> **REQUIREMENT**
Substitute "user" for "avatar" in the part of the records that opens with the line containing "Task: Click the profile avatar icon" and closes with the line containing "Action: pos(1053,40)", leaving everything else unchanged. Return only those lines, and leave the pictures out.

> **RAW RECORDS**
>> START
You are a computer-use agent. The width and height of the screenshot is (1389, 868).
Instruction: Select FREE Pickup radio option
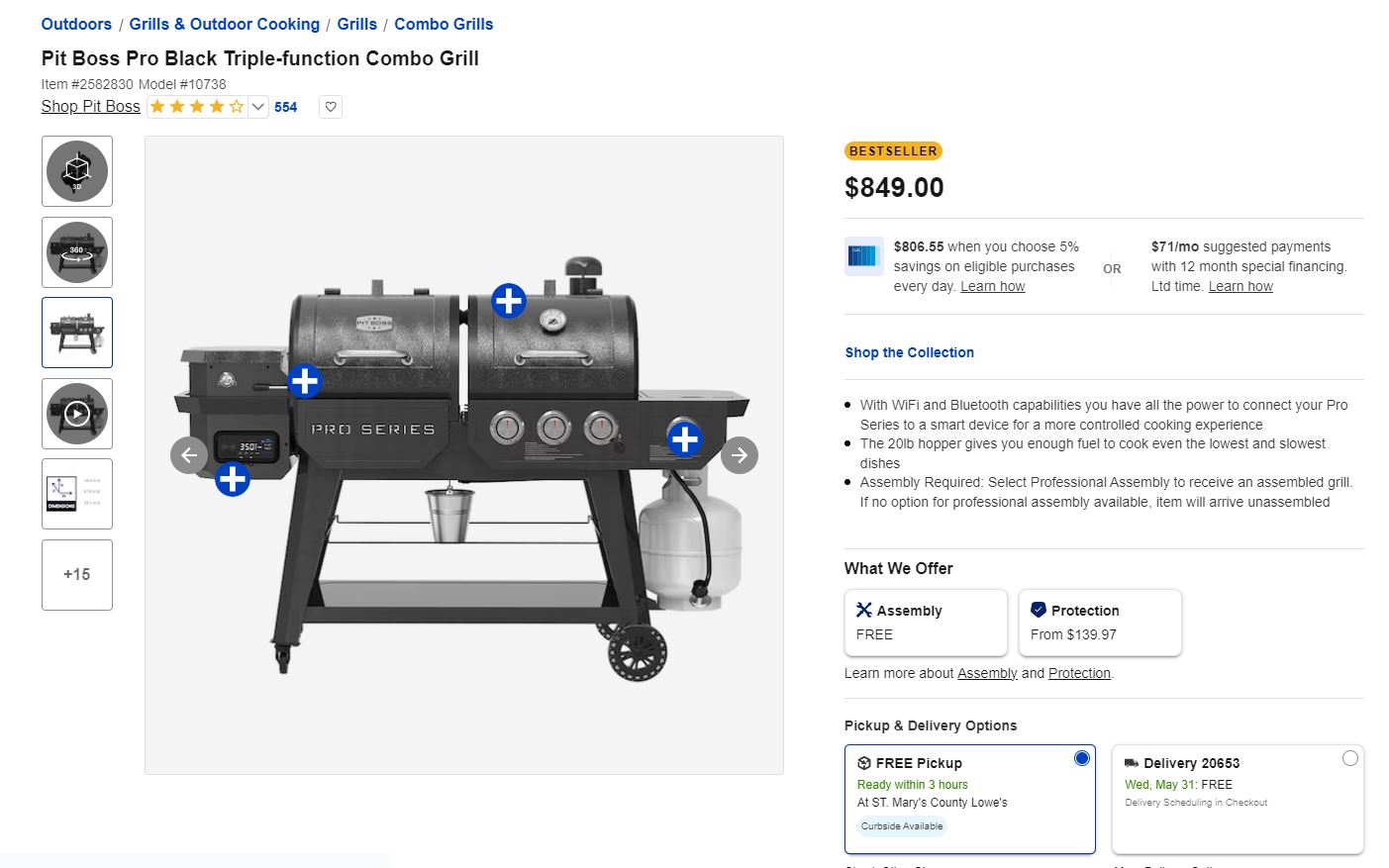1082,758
>> END
>> START
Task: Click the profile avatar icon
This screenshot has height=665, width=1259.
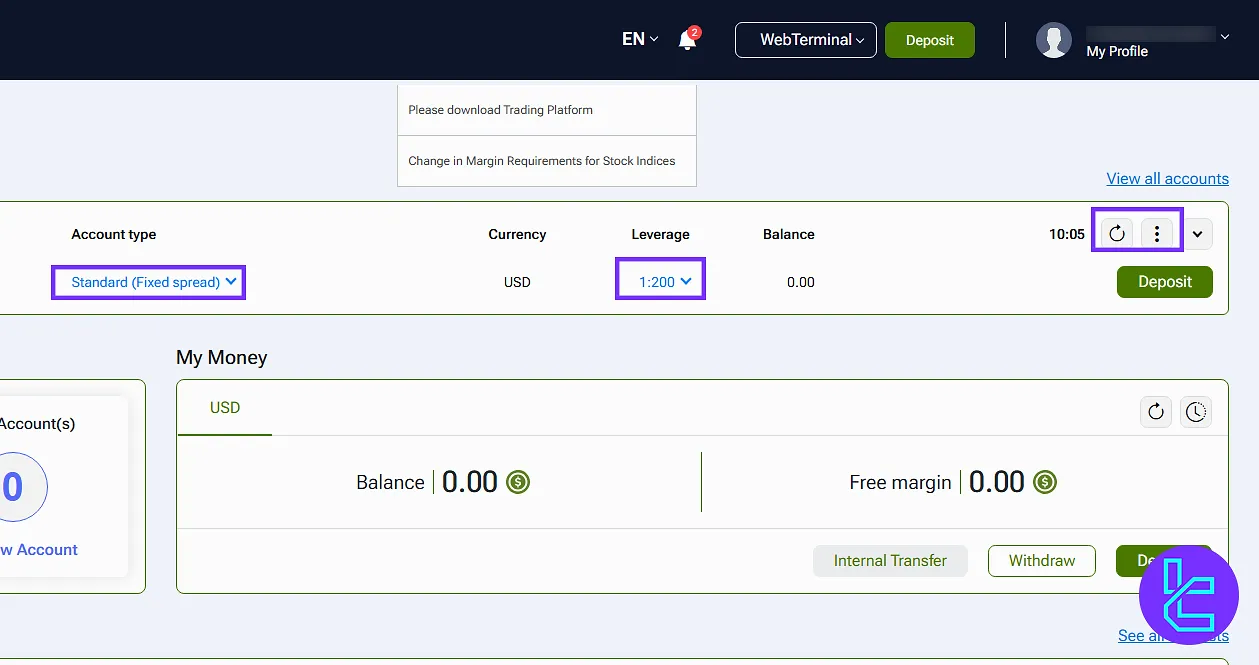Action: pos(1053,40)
>> END
> **RESPONSE**
Task: Click the profile user icon
This screenshot has height=665, width=1259.
Action: pos(1053,40)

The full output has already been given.